Prompt
Every entry below needs to be printed again exactly, with its pictures left out.

[Screenshot grounding data]

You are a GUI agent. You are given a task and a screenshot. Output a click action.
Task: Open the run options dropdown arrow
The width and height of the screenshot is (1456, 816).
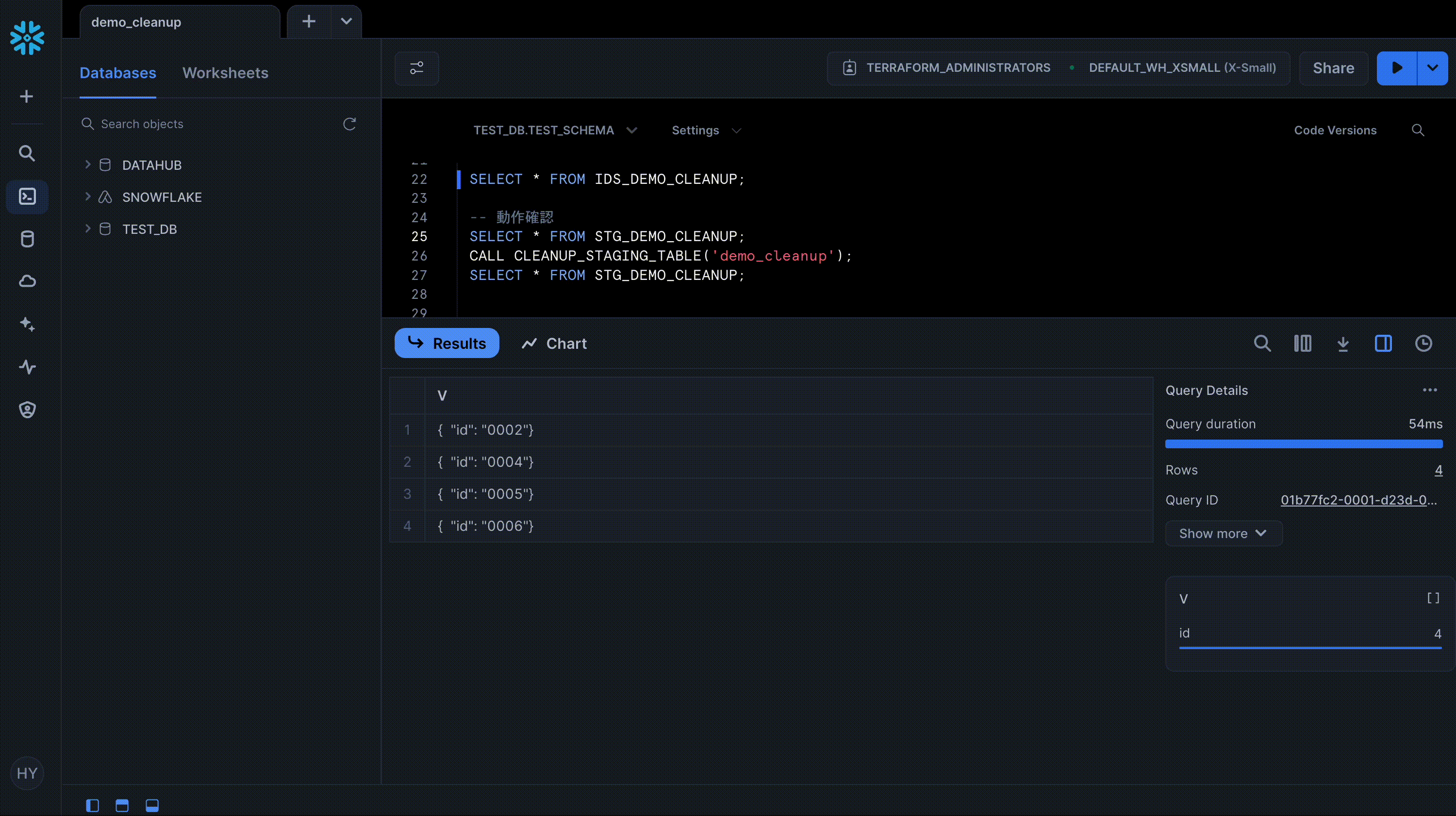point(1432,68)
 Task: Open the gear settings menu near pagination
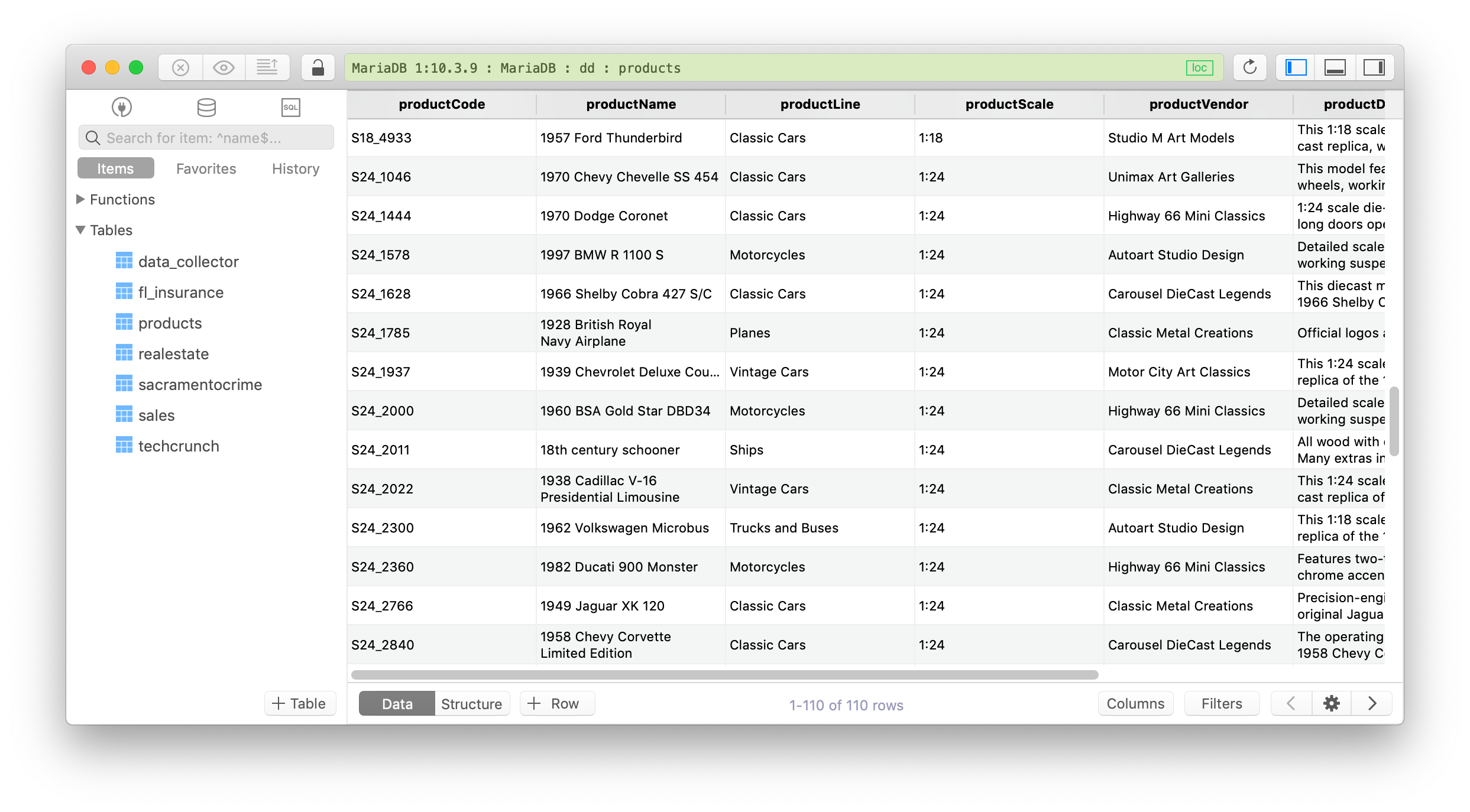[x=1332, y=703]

Answer box
You are a GUI agent. You are given a task and a screenshot. Output a click action.
Task: Open the run options dropdown arrow
The width and height of the screenshot is (1456, 816).
point(1432,68)
 Task: Open the gear settings menu near pagination
[x=1332, y=703]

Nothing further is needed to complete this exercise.